How does Hubble's constant affect the Earth's orbit If Hubble's constant is $2.33 \times 10^{-18} \text{ s}^{-1}$ and the earth orbits the sun with average distance of 150 million kilometers; Does that mean the earth's orbital radius increases approximately $11\text{ m}/\text{year}$?  Does the earth's angular momentum change?  If so, where does the torque come from?  If the angular momentum doesn't change, does the earth's orbital velocity (length of a year) change?  If so, where does the lost kinetic energy go?

Aside: the 11 meters per year figure comes from Hubble expansion of space the distance of the earth's orbital radius integrated over an entire year.

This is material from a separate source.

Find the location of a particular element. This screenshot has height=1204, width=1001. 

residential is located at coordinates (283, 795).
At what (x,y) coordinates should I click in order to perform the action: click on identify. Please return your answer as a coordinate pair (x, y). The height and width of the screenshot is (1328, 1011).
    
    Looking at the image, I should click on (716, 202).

$$(2.33 \times 10^{-18}\text{ s}^{-1}) (1.5 \times 10^{11} \text{ m}) (3.15 \times 10^7 \text{ s}/\text{year}) = 11 \text{ m}/\text{year}$$
 A: No. Hubble's constant roughly says how the distance between two objects at rest with the universe grows. It does not say that the distant between everything is growing - the size of the hydrogen atom is not increasing. (My size is increasing, but from dietary rather than cosmological sources.) The size of objects and orbits are maintained by a balance of forces (classically). To whatever extent one can think of the expansion of the universe as pushing the Earth and Sun apart, it is already taken into account in setting the Earth's orbit.
Added
The change in the Hubble constant can effect the orbit, see the paper linked by Ben Crowell. But just taking the Hubble constant and multiplying it by the Earth's radius, as I believe you have done, does not give you anything sensible.
A: For objects smaller than cosmic scale, such as atoms, planets and solar systems, the electromagnetic and gravitational forces that hold them together are not changing (as far as we know) and so those objects do not change size.

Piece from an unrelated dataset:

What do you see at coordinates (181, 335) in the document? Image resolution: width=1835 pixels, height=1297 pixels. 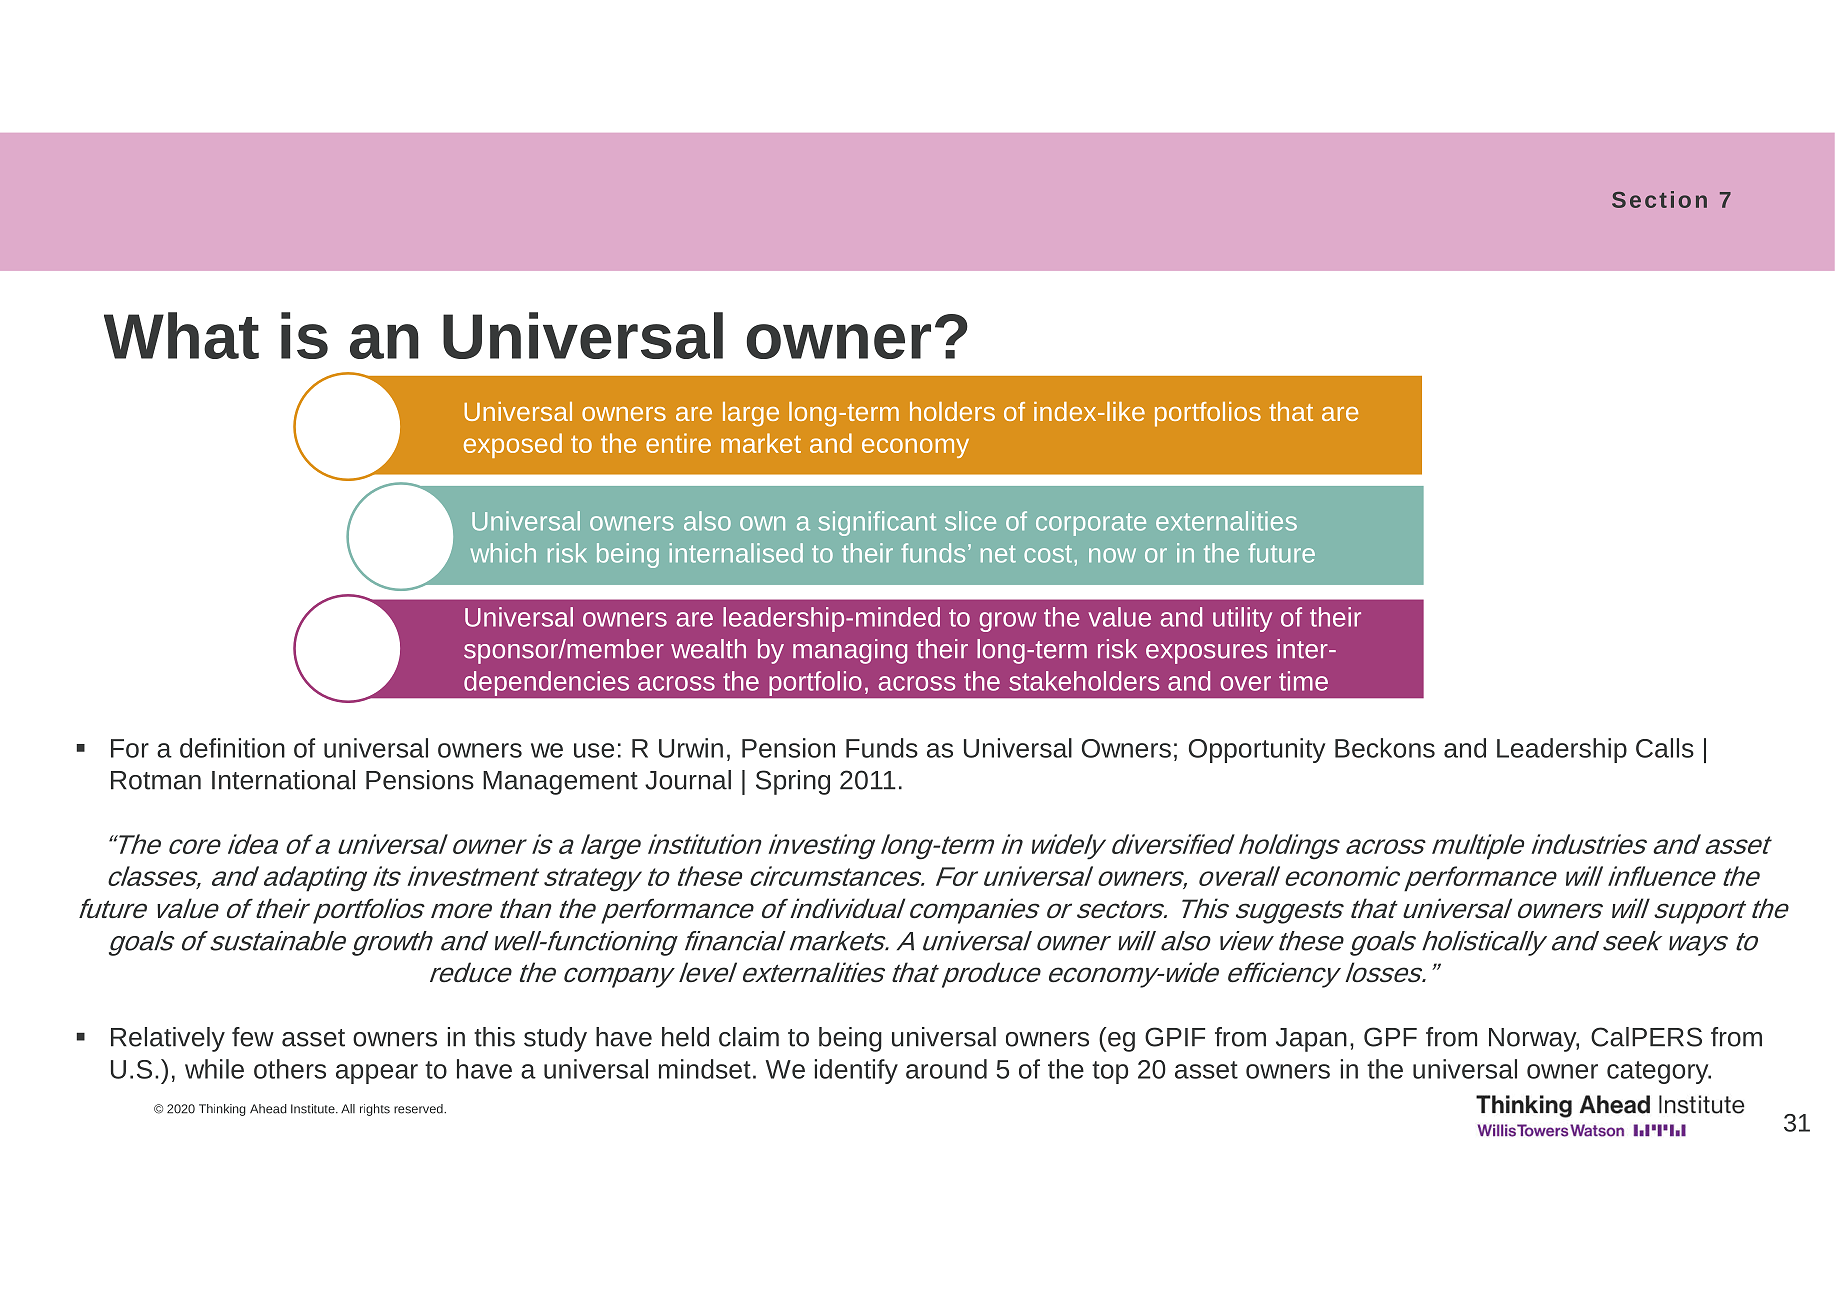 I see `What` at bounding box center [181, 335].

Between galaxies, so widely separated, there's just gravity, and that tends to average out due to every galaxy being surrounded by other galaxies in all directions.  On a cosmic scale, galaxies are like a gas, with galaxies being the "molecules" and described by the idea gas equation.  To account for gravity and finite size of the galaxies, we might use the Van der Waals equation or some other variation, but that's beside the point, useful only for increasing accuracy.
Hubble's constant describes the rate at which the "container" of the galactic gas is expanding, the way the density of galaxies decreases over time.  In an ordinary gas such as air, when in an expanding chamber, certainly the molecules are not expanding.  Likewise, neither are the galaxies changing their sizes, at least not for Hubble-related reasons.
A: The reason the universe expands is gravitation, as described by Einstein's field equation.
The evolution of the universe is governed by gravitation, as described by Einstein's field equation. Over cosmological scale, the universe can be seen as homogeneous and isotropic, with very small density of matter and radiation. The density of matter and radiation is too small to counteract the expansion, an effect of initial condition. In local areas, however, the density is many magnitudes higher, and the effect of expansion is all but counteracted by the binding gravitational attraction.